While some of the youths have an interest in flying and becoming pilots, Ohser said, others just want to experience flight. For most, it is their first time in a plane.

He likes to take just one at a time, that way he can focus on answering questions, and sometimes letting his young guests take the controls for a few moments “so they can see what it’s like.” The flights last about 30 minutes.

Ohser said the volunteer flying also is a way to plant some seeds among those youths who may take to the idea of getting a pilot license.

“The average age of pilots is getting older and older,” he said, noting there are pilot shortages, including among the commercial airlines, and fewer young people taking an interest in flying professionally.

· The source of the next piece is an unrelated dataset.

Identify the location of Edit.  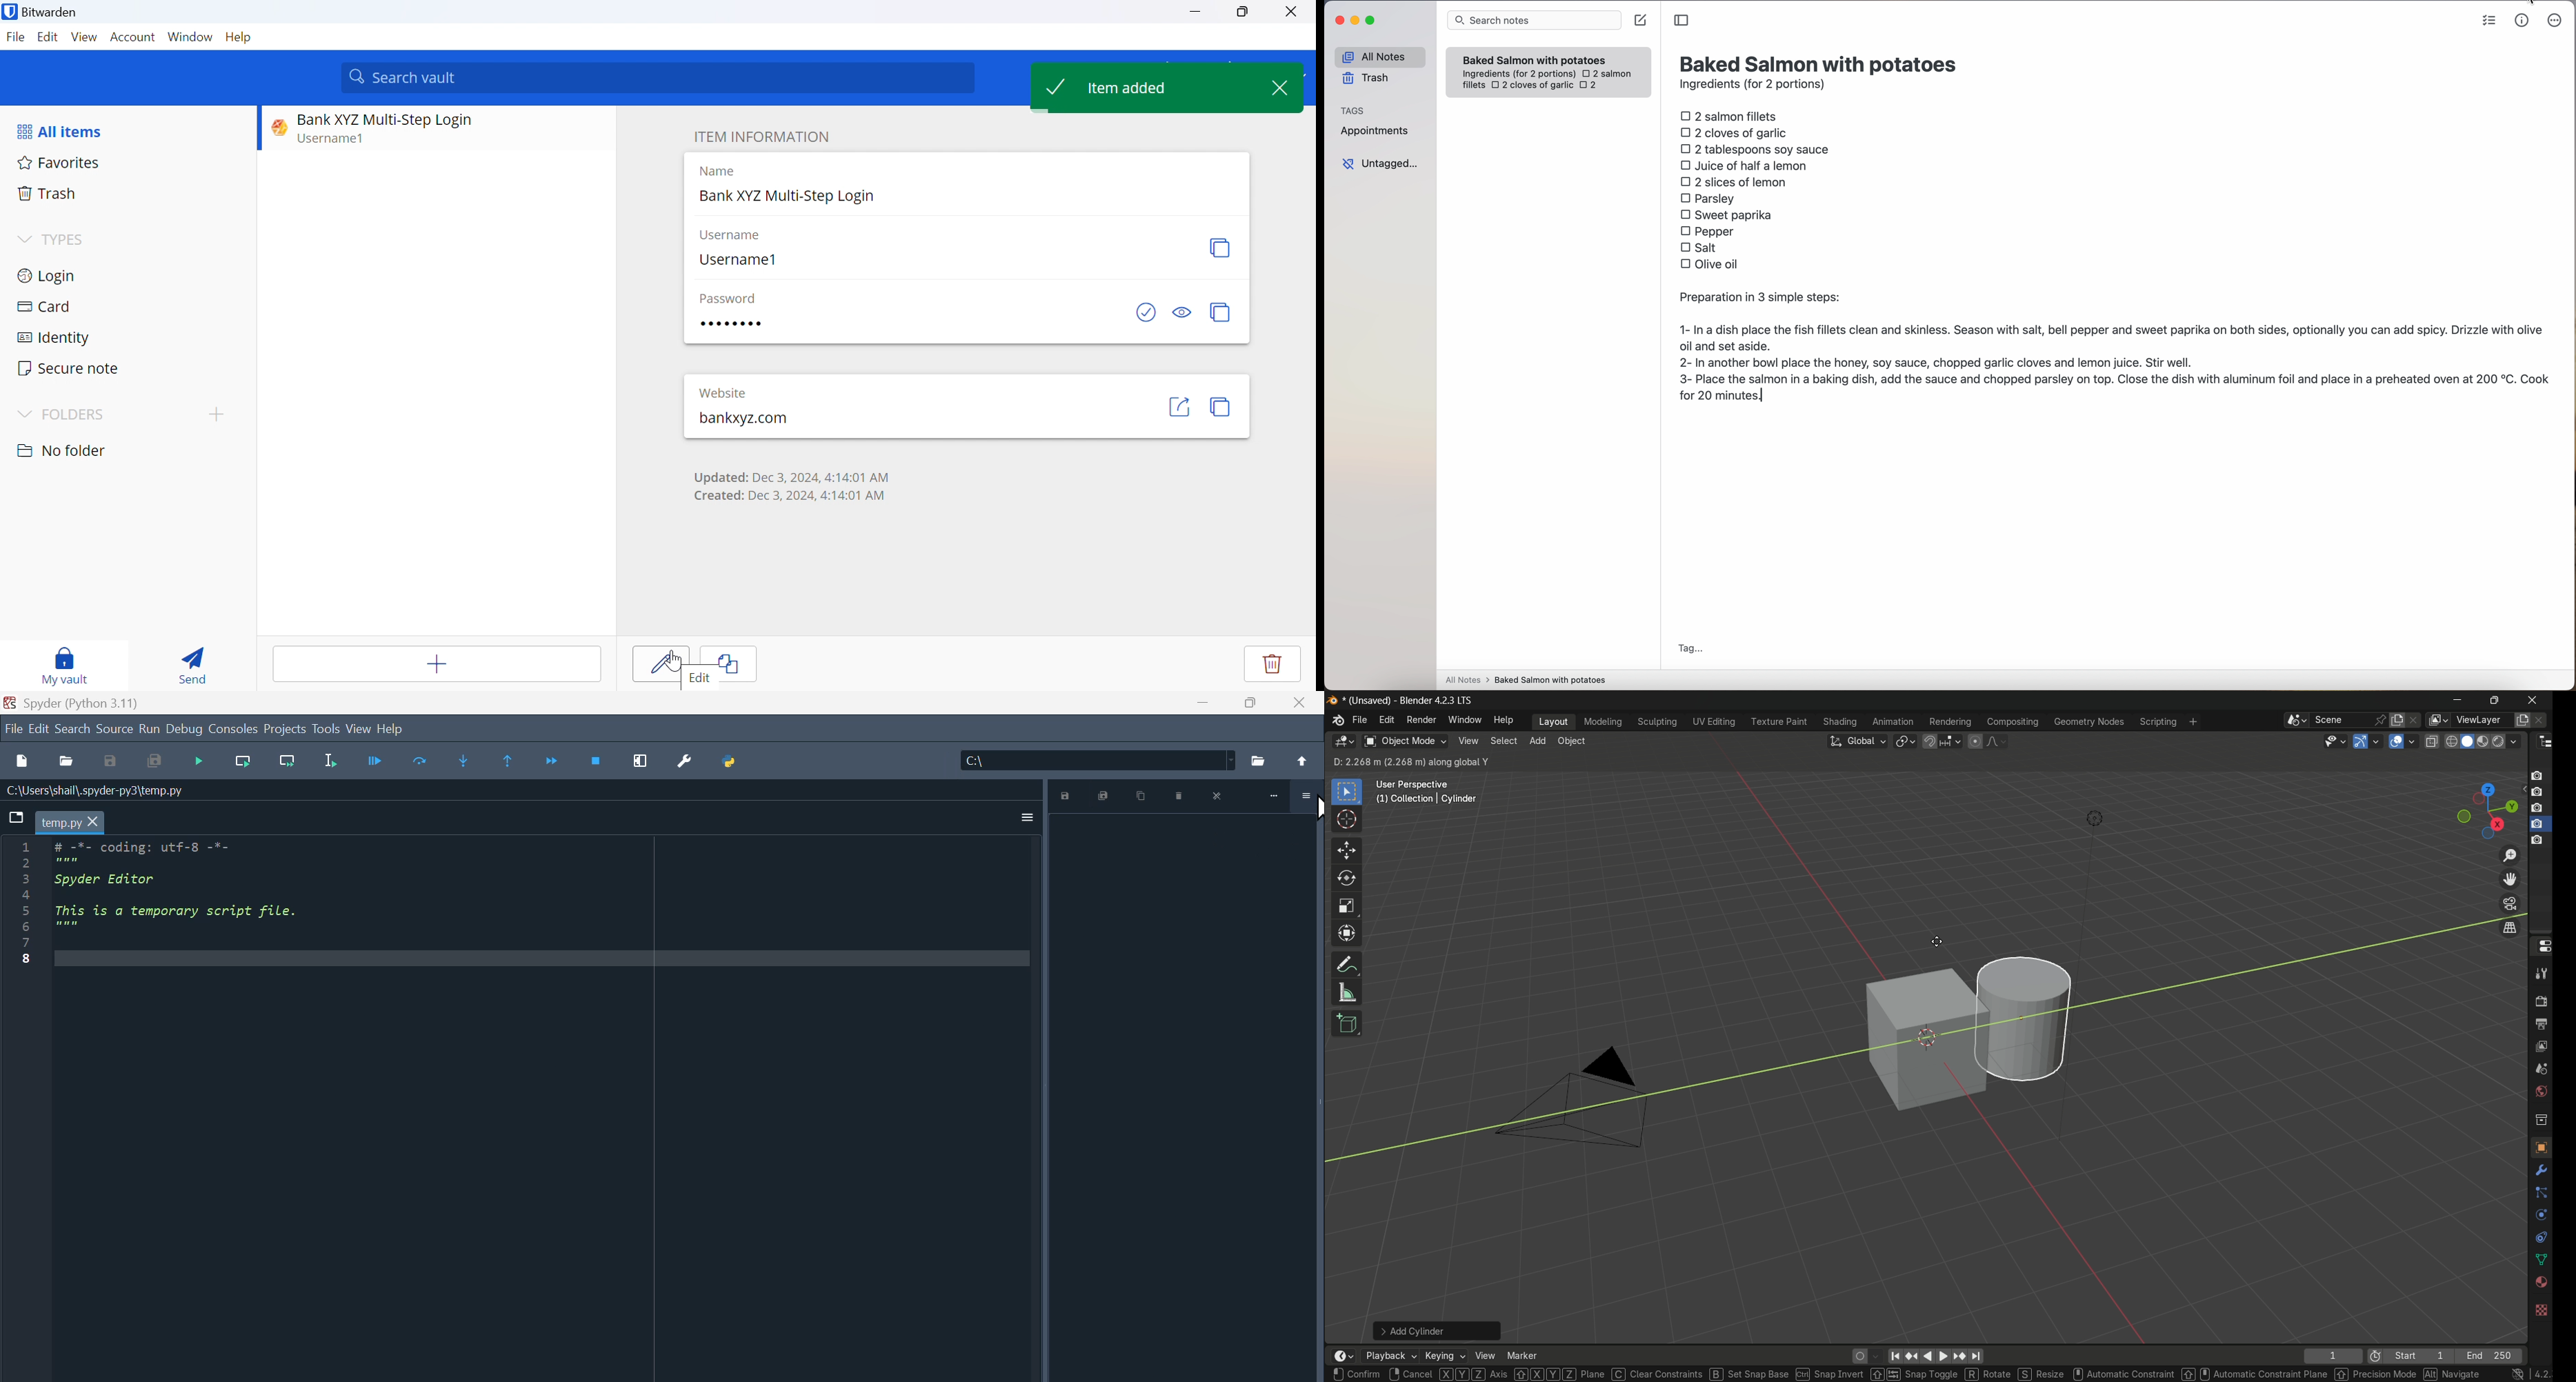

Expense can be a factor, said Ohser, because it can cost between $7,000 and $9,000 to go through training and get a license. His young guests are given a log book they can use to track their air time and a certificate for free flight ground school, the first step in pilot training. Ohser said.

Flying scares some people, Ohser admits, but added that statistically it’s very safe compared to driving a car.

“I drive a motorcycle and I’m 35 times more likely to be involved in a crash than in a plane,” he said. And mandatory maintenance, backup systems and redundancy of parts on aircraft go a long way to achieving a high level of safety.

Ohser has 725 hours of flight time and plans to stay with the Young Eagles program as long as there are children who want to fly with him.

“If you could see their faces you’d know what I mean,” he said. “I love it.”